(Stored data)
##############################
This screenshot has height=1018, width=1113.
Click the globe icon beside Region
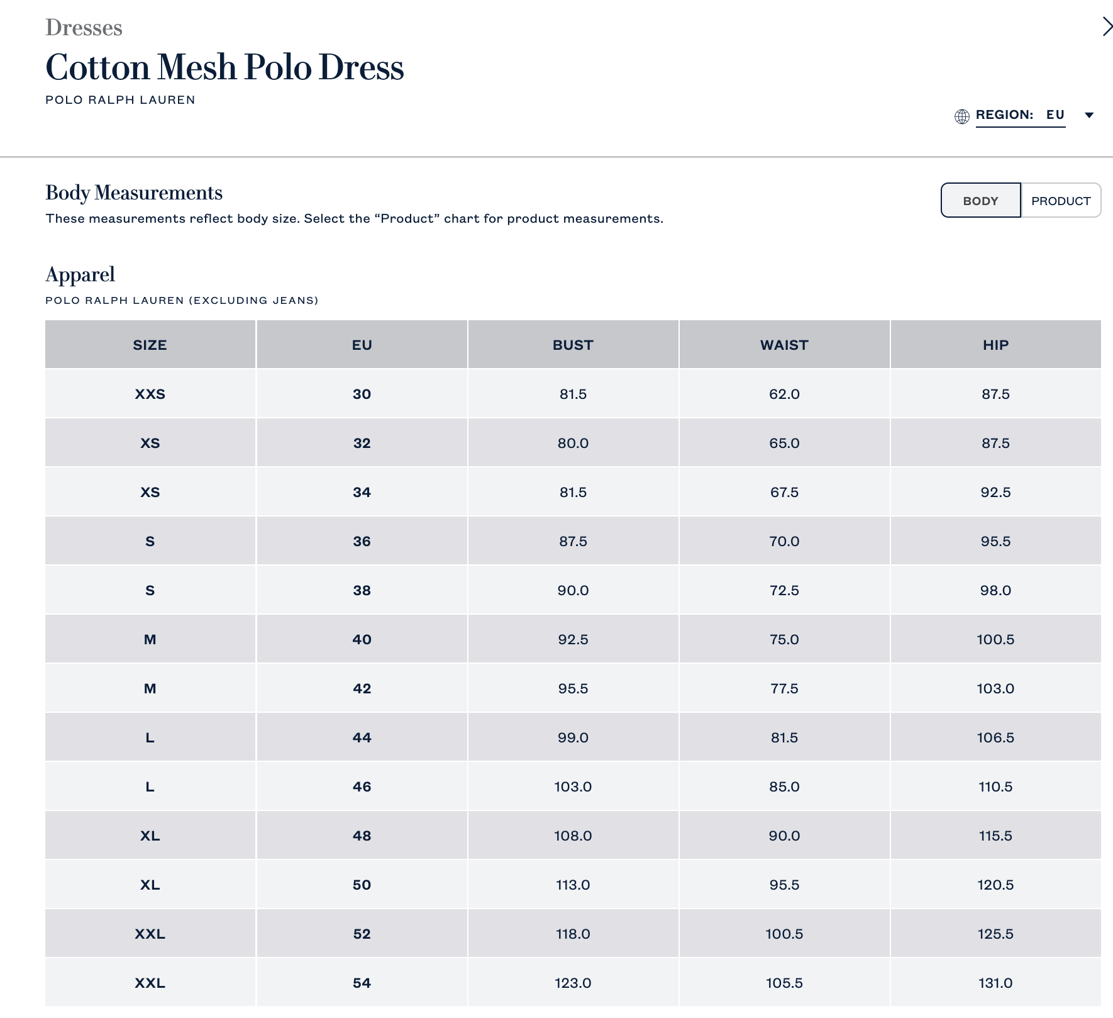point(961,116)
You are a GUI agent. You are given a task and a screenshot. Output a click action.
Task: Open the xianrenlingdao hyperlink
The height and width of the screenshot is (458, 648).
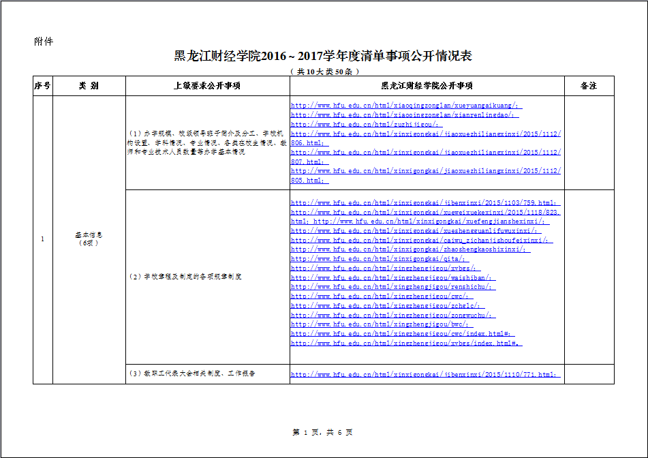click(x=405, y=115)
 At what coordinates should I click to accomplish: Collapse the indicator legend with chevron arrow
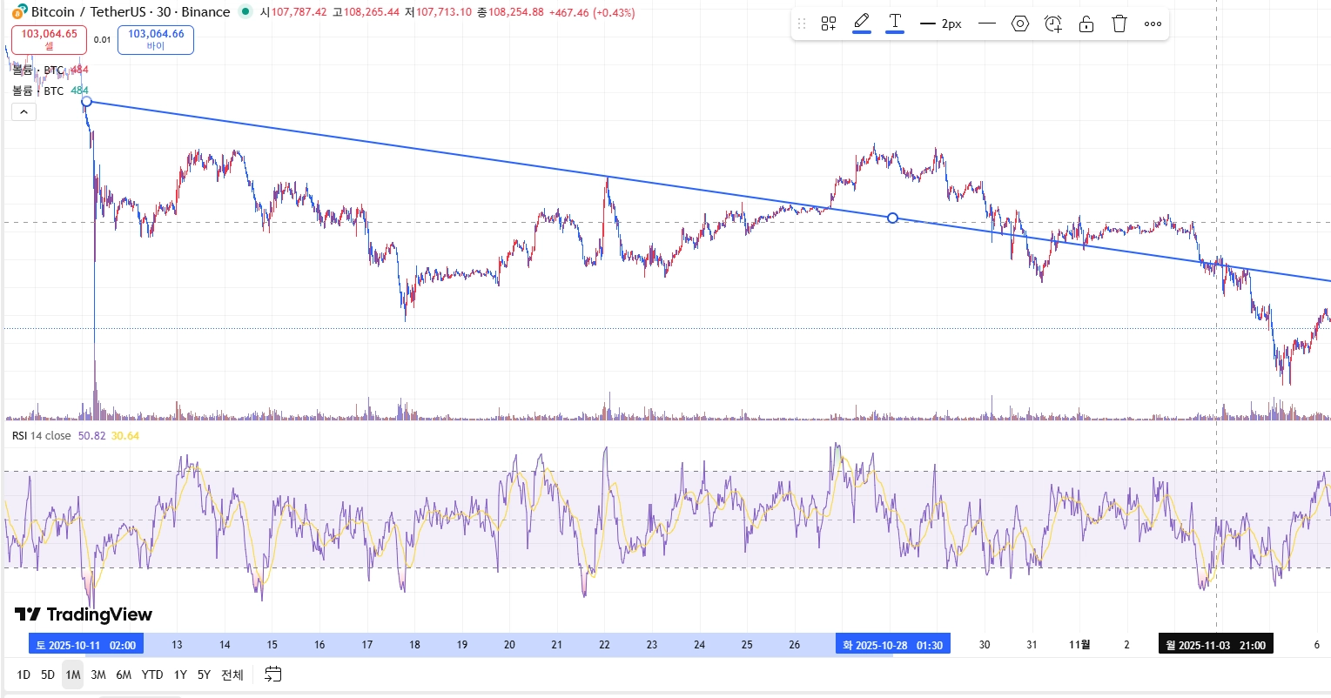[24, 111]
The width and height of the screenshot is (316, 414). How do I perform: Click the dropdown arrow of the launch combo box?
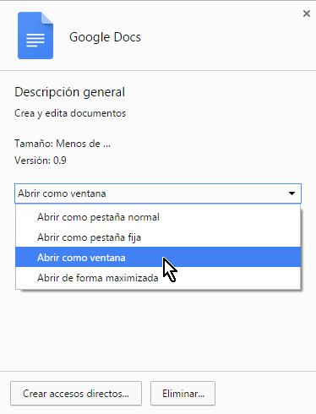291,193
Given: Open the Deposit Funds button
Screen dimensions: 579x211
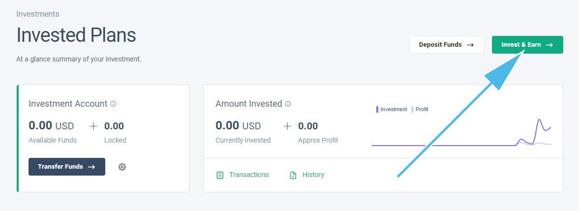Looking at the screenshot, I should pyautogui.click(x=447, y=45).
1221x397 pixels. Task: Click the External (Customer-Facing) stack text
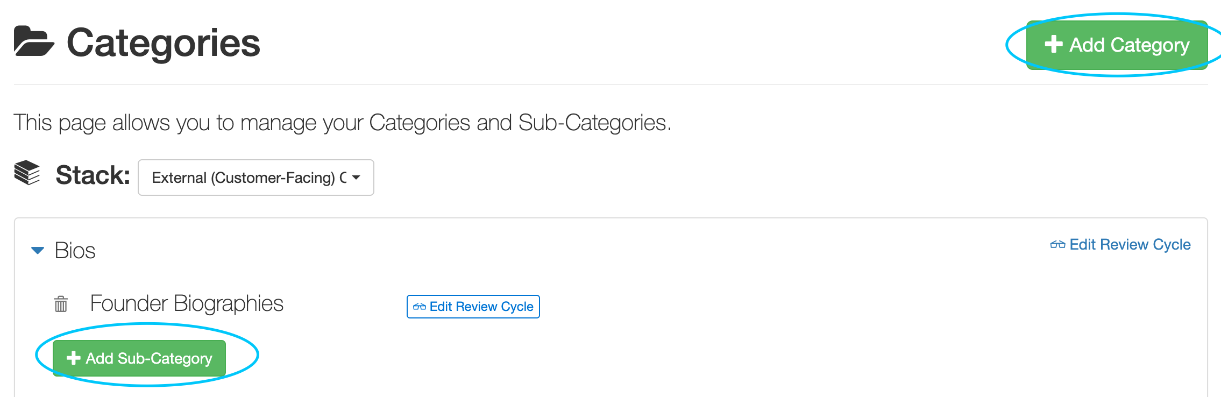coord(249,178)
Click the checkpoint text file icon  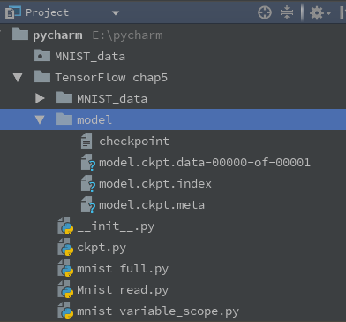coord(87,141)
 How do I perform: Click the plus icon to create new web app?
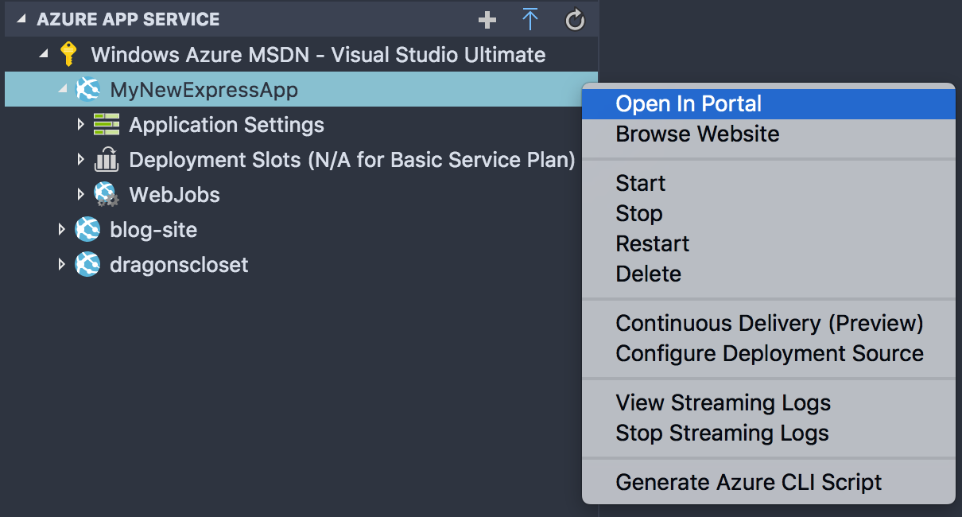click(x=487, y=20)
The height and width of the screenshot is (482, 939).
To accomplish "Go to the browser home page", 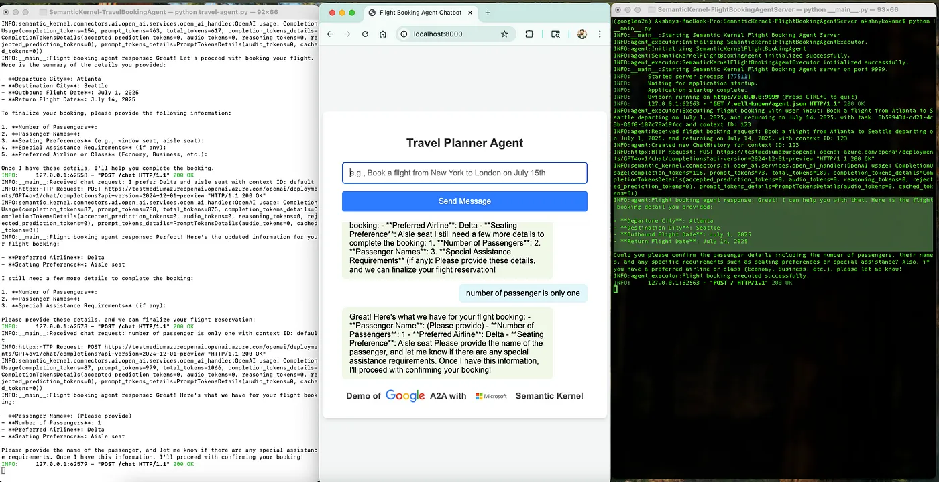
##############################
Work required: "Open" is the word to look for; copy every line of the data that has it.

Solution to this problem:
Task: Open the xianrenlingdao hyperlink
Given: Open the Deposit Funds button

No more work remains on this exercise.